Re: [LKP] [lkp] [xfs] 68a9f5e700: aim7.jobs-per-min -13.6% regression

From: Dave Chinner
Date: Mon Aug 15 2016 - 01:00:25 EST


On Sun, Aug 14, 2016 at 07:53:40PM -0700, Linus Torvalds wrote:
> On Sun, Aug 14, 2016 at 7:28 PM, Dave Chinner <david@xxxxxxxxxxxxx> wrote:
> >>
> >> Maybe your symbol table came from a old kernel, and functions moved
> >> around enough that the profile attributions ended up bogus.
> >
> > No, I don't think so. I don't install symbol tables on my test VMs,
> > I let /proc/kallsyms do that work for me. From an strace of 'perf
> > top -U -g":
>
> Ok.

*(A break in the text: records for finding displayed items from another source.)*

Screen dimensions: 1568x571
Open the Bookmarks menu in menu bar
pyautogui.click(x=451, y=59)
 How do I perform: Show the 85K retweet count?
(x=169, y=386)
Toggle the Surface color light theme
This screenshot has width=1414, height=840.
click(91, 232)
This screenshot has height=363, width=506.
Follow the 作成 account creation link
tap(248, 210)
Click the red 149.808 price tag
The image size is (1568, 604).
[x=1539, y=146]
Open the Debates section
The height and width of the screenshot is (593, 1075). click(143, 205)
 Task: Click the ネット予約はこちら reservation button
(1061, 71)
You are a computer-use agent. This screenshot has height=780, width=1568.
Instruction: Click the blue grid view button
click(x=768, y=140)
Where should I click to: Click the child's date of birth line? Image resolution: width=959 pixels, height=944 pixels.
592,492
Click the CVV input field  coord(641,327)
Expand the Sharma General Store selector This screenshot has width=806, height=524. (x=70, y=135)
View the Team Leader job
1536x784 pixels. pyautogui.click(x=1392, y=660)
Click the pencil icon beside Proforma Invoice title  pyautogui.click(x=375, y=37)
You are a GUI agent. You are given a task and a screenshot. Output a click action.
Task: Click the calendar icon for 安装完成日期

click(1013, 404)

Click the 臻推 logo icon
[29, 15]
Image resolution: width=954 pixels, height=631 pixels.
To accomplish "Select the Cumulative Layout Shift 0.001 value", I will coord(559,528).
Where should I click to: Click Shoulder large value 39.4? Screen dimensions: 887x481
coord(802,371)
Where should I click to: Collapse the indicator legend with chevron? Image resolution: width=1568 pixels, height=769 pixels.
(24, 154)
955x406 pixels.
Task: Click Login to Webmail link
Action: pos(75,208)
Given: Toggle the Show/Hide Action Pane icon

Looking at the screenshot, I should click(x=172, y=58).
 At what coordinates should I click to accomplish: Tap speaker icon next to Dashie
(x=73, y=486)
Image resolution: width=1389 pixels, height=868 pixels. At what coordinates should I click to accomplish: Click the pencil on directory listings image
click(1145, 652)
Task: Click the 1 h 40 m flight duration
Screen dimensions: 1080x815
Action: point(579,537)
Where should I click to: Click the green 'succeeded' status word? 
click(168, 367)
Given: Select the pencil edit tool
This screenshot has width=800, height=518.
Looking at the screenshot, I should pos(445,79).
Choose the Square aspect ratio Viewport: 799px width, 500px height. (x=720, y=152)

But something is definitely wrong with your profile.
>
> What does it say if you annotate that _raw_spin_unlock_irqrestore() function?
....

raw_spin_unlock_irqrestore /proc/kcore
¿
¿
¿
¿ Disassembly of section load0:
¿
¿ ffffffff81e628b0 <load0>:
¿ nop
¿ push %rbp
¿ mov %rsp,%rbp
¿ movb $0x0,(%rdi)
¿ nop
¿ mov %rsi,%rdi
¿ push %rdi
¿ popfq
99.35 ¿ nop
¿ decl %gs:0x7e1a9bc7(%rip)
0.65 ¿ ¿ je 25
¿ pop %rbp
¿ ¿ retq
¿25: callq 0xffffffff81002000
¿ pop %rbp
¿ ¿ retq


> I guarantee you that no, it's not spending 41% of time in
> spin_unlock_irqrestore. That just isn't a valid profile. There's
> something seriously wrong somewhere.
>
> The fact that you then get the same profile when you turn _off_
> CONFIG_DEBUG_SPINLOCK only proves there is something going on that is
> pure garbage.
>
> I suspect that what you did was to edit the .config file, remove
> DEBUG_SPINLOCK, and then do "make oldconfig" again.

Yes.

> And it got turned on again,

No. I'm not that stupid - I checked:

$ grep SPINLOCK .config
CONFIG_ARCH_USE_QUEUED_SPINLOCKS=y
CONFIG_QUEUED_SPINLOCKS=y
CONFIG_PARAVIRT_SPINLOCKS=y
# CONFIG_DEBUG_SPINLOCK is not set
$

> because you have one of the lock debugging
> options on that force spinlock debuggin on again:

> - DEBUG_WW_MUTEX_SLOWPATH
> - DEBUG_LOCK_ALLOC
> - PROVE_LOCKING

None of which are set:

$ grep 'DEBUG\|PROVE' .config |grep -v '#'
CONFIG_ARCH_SUPPORTS_DEBUG_PAGEALLOC=y
CONFIG_DEBUG_RODATA=y
CONFIG_SLUB_DEBUG=y
CONFIG_HAVE_DMA_API_DEBUG=y
CONFIG_X86_DEBUGCTLMSR=y
CONFIG_PM_DEBUG=y
CONFIG_PM_SLEEP_DEBUG=y
CONFIG_DEBUG_DEVRES=y
CONFIG_PNP_DEBUG_MESSAGES=y
CONFIG_XFS_DEBUG=y
CONFIG_OCFS2_DEBUG_MASKLOG=y
CONFIG_CIFS_DEBUG=y
CONFIG_DEBUG_INFO=y
CONFIG_DEBUG_FS=y
CONFIG_DEBUG_KERNEL=y
CONFIG_HAVE_DEBUG_KMEMLEAK=y
CONFIG_DEBUG_STACK_USAGE=y
CONFIG_HAVE_DEBUG_STACKOVERFLOW=y
CONFIG_SCHED_DEBUG=y
CONFIG_DEBUG_MUTEXES=y
CONFIG_DEBUG_ATOMIC_SLEEP=y
CONFIG_DEBUG_BUGVERBOSE=y
CONFIG_DEBUG_LIST=y
CONFIG_FAULT_INJECTION_DEBUG_FS=y
CONFIG_ARCH_HAS_DEBUG_STRICT_USER_COPY_CHECKS=y
CONFIG_DEBUG_BOOT_PARAMS=y
$

> [ Light goes on ]
>
> Oh, no, I can see another possibility: you're not doing proper CPU
> profiles, you're doing some timer-irq profile, and the reason you get
> 41% on spin_unlock_irq_restore() is that that is where the interrupts
> are enabled again.
>
> Timer-interrupt based profiles are not useful either.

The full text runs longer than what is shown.